==== Source material ====

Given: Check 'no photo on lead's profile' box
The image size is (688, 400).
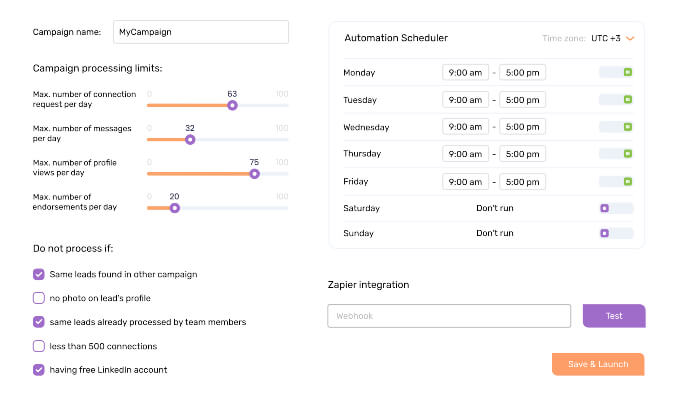Looking at the screenshot, I should coord(39,298).

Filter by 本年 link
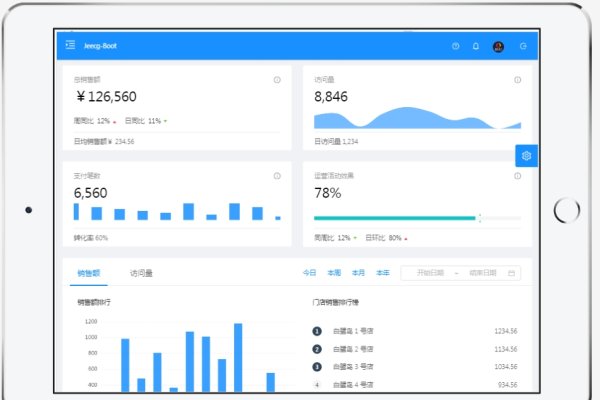tap(382, 273)
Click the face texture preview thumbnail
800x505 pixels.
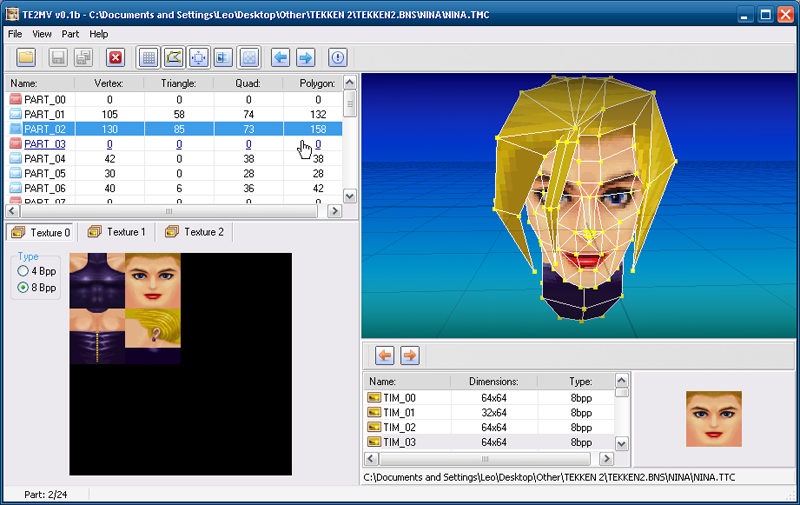(713, 418)
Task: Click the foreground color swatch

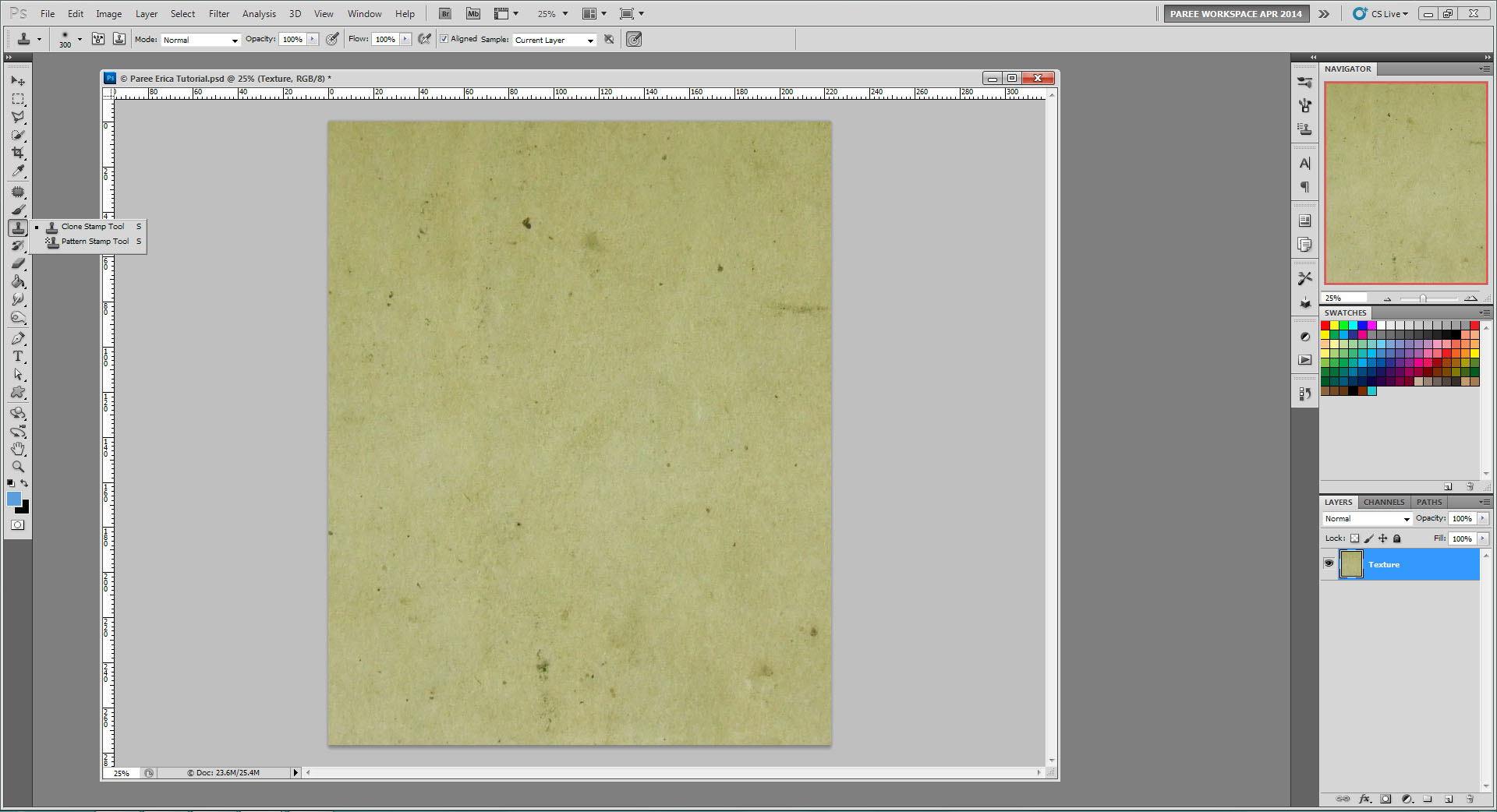Action: (13, 499)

====

### Task description
Restate word for word the lines starting at the one that contains "The image size is (688, 400)." and ending at the last line of the data. Skip every picture.

### Exercise response
The image size is (688, 400).
Looking at the screenshot, I should coord(39,298).

Filter by 本年 link
tap(382, 273)
Click the face texture preview thumbnail
800x505 pixels.
(713, 418)
Task: Click the foreground color swatch

Action: (13, 499)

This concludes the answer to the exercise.